Flying 15,000km a year is exhausting – especially if you’re a 10-inch long shorebird. But that’s the distance the Red Knot covers every year. On their epic annual round trip from the Arctic all the way to the base of Argentina, they stop off along the US coastline and central states to feed and gather energy for the next leg of their flight.

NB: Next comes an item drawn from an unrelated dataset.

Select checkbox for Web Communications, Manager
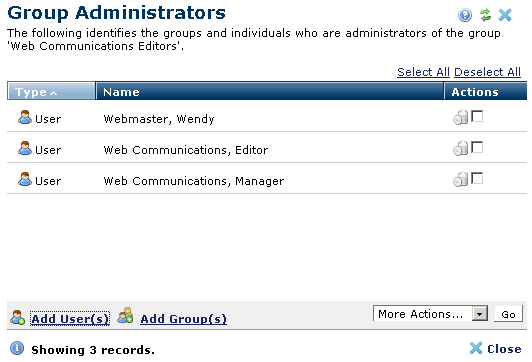The width and height of the screenshot is (532, 362). (x=477, y=178)
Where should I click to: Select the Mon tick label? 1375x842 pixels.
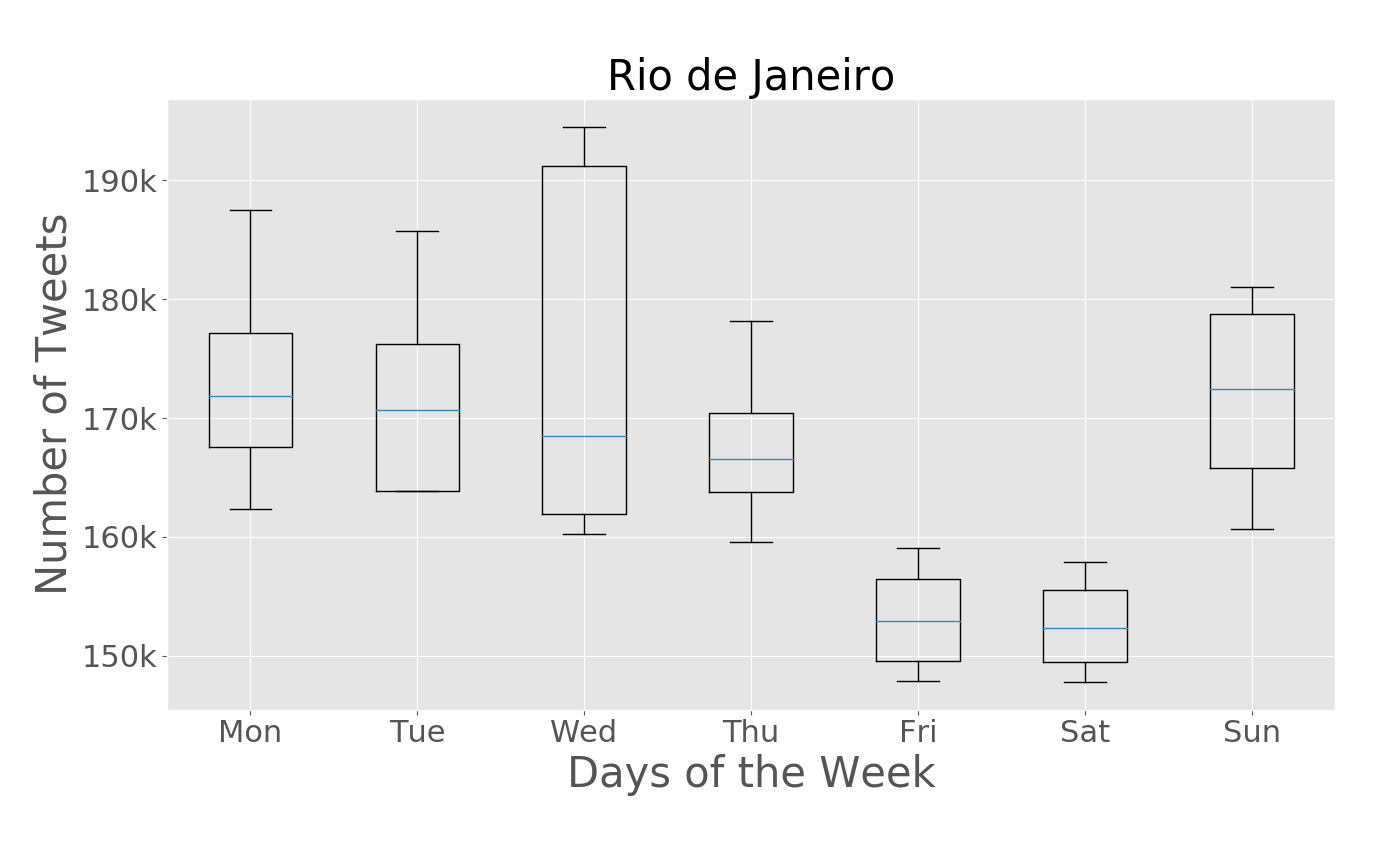click(250, 732)
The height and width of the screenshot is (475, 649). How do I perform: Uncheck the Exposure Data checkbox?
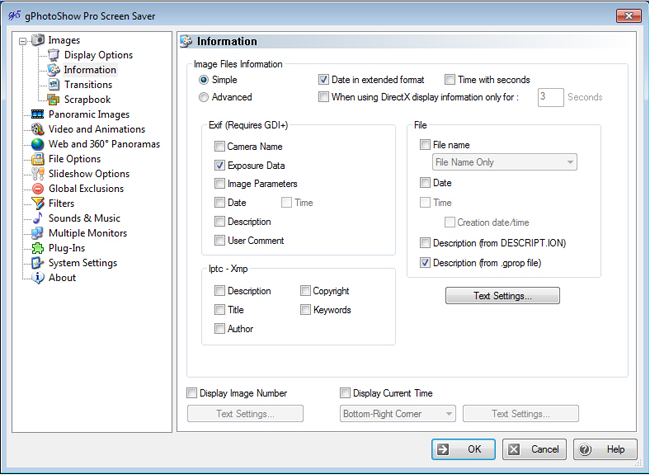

Sadly, these birds have seen a dramatic decline in numbers. In 2021, only 7,000 were counted visiting Delaware Bay, a huge loss compared to the 82,000 seen in the early 1980s. And many of these birds were thin and unable to find sufficient food to survive the harsh trip further north. That’s why we’re partnering with Birdlife to bring long-term support to this species and many more.
The Red Knot may be a familiar face to many of us. It’s a guest that we welcome in many coastal states, some flocks even make their way inland to Texas. You’ll spot them by their long beak and rust-red plumage brought out for the breeding season. And if you see a Red Knot, you’re likely to see a lot more, as they flock together in large numbers.
Red Knots are currently headed south, some staying in Florida while others will fly to Argentina or Chile for the winter. During their spring northbound migration to breeding sites in the Arctic, they will pause to feast on horseshoe crab eggs in states like Delaware. These high-caloric eggs promise them enough energy to complete their trip and lay eggs of their own with their partner.
Did you know? Red Knots are monogamous for each season, forming pair bonds upon arrival in the Arctic.
Unfortunately, coastal development and crab harvesting have taken their toll. With less food available, some red knots don’t survive the trip. This means less breeding pairs, less eggs, and a noticeable annual decline in red knot populations.
Coastal Habitat Protection
Birdlife’s 10-year plan to save the Red Knot from extinction begins with their habitats. They are working with local communities and groups to ensure that existing sites are protected, and new sites identified with an eye to restore.
By identifying the key coastal sites that Red Knot feed around, Birdlife can provide additional protections to ensure plenty of food exists for the birds that land there. These sites include Canada’s Nelson River, and in the US: Jamaica and Delaware Bays, Clatsop Beach, and Matagorda Island State Park.
After all, when you protect a key habitat, you benefit tens to hundreds of species. Red Knots share their habitats with other migratory shorebirds like Oystercatchers, Whimbrels, Sanderlings, and more.
Birdlife is a global partnership of non-profit organizations devoted to protecting birds across the world. As around 2,000 bird species are migratory, Birdlife’s programs to coordinate conservation efforts across countries and continents are essential to protecting endangered bird species.
The BirdLife International Partnership is committed to reversing species decline. Their projects are always strategic, linking birds, habitats, nature, and people to create lasting change. Between on-the-ground actions, leading scientific research, and policy expertise, they have the tools to conserve migratory birds, like the Red Knot.
How can we help?
We are proud to support Birdlife’s plan to bring back the Red Knot – and many more of our threatened shorebirds. Our 1% donation will help them to roll out conservation strategies at the highest priority habitats across the Americas.
As individuals, you can support their work with a tax-deductible donation – as little as $15 dollars can help fund anti-poaching patrols in South America. If you also like to roll up your sleeves and volunteer, learn more by attending a lecture, or just find more online info on birds, click here to find your local Audubon chapter, or here for the American Bird Conservancy. Both these excellent nonprofits are BirdLife Partners in the USA. And for those who want to get out and enjoy the many Bird Festivals that occur across the country, celebrating birds and the beautiful landscapes they inhabit, click here for great ideas.
Without the help of our clients and employees, we wouldn’t be able to support the conservation of species like the Red Knot. Thank you!